Meanwhile I miss my pastime and truly serious hobby which is being lazy. I like to sit in my recliner, surf the net, comment on blogs, read books. Perhaps leave late in the evening and meet up with my friends at a health club I belong to. We get in the pool and slowly walk back and forth and talk. We talk a lot of nothing. Politics are off limits which improves the conversation.
|Cotton harvest stored in Pecan orchard|
The occupational therapist that visits my sister is great. He has mentioned an inpatient program that my sister could participate in. My sister's mind is good. It is just that in the beginning, she was disoriented. Now, she would like to lay in bed all day. I'm hoping to get her in that program.
She will get disability from her federal job eventually and can live free in my house. She could pay for caregivers to give me some relief. I would rather her use those funds to take a cruise, travel, go to a spa and enjoy life a little. The ability is there to walk again. I know to not push too hard.
I am insisting she sit up in her wheelchair most of the day. Right now, I have told her after her fitted sheet gets dry in the dryer, she can lay down. I taped Saturday Night Live and we are playing that. You all know what I am doing. I'm keeping her up another 30 minutes. She can take a nap. But at 5 PM, she is back in the wheelchair. At the moment she is pushing her chair to the bedroom which is progress to independence.
All I can think is folks take care of your health. As much as the grind of taking care of my sister has become for the entire family, my sister has it rough. I bought fried chicken from a popular chicken take out place. It was great. My sister enjoyed hers. She had a terrible stomach problem because of it. Eating hospital food for two months has made her system sensitive.

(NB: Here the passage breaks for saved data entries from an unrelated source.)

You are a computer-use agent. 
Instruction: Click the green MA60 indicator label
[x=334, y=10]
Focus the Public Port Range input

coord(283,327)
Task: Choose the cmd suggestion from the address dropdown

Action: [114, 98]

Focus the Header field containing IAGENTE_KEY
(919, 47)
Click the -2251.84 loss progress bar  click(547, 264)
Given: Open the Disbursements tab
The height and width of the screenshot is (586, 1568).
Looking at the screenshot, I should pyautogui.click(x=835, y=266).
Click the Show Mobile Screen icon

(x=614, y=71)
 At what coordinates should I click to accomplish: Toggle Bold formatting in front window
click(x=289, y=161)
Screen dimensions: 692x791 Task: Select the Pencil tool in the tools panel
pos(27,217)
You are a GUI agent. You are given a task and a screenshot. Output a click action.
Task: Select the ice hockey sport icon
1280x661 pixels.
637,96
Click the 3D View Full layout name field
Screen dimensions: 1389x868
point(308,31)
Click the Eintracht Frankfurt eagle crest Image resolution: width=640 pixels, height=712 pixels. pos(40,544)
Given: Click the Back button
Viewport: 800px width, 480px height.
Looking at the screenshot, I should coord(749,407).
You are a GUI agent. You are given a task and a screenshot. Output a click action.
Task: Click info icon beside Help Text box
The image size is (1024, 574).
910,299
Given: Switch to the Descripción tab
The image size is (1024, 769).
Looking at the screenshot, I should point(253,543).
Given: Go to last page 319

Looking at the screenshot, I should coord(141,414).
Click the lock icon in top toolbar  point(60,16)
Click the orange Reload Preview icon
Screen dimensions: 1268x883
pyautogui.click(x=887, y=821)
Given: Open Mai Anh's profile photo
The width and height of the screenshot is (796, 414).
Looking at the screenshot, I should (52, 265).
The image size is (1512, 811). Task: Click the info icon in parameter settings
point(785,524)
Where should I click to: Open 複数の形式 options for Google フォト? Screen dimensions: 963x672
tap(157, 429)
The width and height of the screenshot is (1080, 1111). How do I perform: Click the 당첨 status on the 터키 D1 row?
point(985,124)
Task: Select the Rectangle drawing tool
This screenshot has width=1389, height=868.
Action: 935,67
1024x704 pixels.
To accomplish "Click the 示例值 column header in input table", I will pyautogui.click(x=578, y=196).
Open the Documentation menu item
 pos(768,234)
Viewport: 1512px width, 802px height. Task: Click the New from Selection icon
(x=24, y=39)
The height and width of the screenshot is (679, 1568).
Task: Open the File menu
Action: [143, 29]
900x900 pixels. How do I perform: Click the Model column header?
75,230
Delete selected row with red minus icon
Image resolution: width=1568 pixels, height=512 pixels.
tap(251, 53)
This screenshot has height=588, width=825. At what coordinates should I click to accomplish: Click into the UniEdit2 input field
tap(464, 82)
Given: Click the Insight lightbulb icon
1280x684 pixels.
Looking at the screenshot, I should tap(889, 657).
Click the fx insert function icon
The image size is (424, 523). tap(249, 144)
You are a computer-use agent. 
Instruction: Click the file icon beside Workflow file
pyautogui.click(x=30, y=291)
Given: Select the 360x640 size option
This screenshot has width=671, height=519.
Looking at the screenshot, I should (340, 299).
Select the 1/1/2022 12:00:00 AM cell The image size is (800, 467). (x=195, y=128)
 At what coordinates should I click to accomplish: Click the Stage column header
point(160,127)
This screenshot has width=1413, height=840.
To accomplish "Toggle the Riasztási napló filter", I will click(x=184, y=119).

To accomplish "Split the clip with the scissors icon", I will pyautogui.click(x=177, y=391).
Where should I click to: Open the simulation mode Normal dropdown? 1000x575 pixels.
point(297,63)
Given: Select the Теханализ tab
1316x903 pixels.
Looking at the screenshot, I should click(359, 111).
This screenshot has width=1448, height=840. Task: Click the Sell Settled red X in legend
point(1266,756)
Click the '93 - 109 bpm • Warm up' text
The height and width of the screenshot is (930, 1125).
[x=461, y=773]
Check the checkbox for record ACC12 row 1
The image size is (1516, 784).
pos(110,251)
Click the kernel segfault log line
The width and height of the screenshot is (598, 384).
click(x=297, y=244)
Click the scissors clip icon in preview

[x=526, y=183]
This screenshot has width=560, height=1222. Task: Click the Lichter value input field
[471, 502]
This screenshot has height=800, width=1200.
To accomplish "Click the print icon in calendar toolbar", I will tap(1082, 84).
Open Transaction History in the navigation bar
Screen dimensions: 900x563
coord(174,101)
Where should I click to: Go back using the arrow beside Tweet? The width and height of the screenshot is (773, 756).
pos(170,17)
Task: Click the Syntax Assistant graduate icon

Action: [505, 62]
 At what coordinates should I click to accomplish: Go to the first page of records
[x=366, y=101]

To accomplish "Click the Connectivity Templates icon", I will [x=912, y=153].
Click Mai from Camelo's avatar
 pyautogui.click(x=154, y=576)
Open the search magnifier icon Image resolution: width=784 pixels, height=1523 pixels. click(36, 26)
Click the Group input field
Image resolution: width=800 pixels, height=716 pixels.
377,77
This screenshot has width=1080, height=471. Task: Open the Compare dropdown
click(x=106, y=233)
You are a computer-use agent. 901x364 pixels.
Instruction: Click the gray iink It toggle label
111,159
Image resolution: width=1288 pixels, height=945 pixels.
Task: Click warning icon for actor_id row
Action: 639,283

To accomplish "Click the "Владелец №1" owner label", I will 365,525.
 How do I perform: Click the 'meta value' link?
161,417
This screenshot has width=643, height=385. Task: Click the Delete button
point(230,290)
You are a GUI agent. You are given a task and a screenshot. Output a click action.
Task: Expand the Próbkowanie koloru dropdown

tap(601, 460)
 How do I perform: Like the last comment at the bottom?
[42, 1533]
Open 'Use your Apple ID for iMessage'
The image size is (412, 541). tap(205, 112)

What troubles me the most is her quietness. I no longer talk for her with the nurse or therapists.
Christmas seems to hurtle quickly each year. Some folks relish the holiday. I worked at Rich's Department Store. One gal had Christmas eve off. She and her mother were in the store just before closing on Christmas eve. They weren't shopping. They just loved the hustle and bustle of the frenzied shopping.
Not having children and a small family, Christmas has been a quiet day for me over the years. I've been lucky in that I don't have depression over the holidays which afflicts many people. My dad passed away on December 18, 2000. Even though that date should paralyze me, it doesn't. I miss my father. My big regret is that I did not move home while he was alive. I did make a point to spend a day with him and my mother the last year of his life.
One thing I do know, is our lives are like the wind. You don't really notice the wind. But it happens quickly, quietly. My Christmas wish for everyone is take care of yourself. Don't criticize yourself. Make the best of all your days. They are your greatest gift. Even the time you squander reading all the Clickfarm news you knew better than click.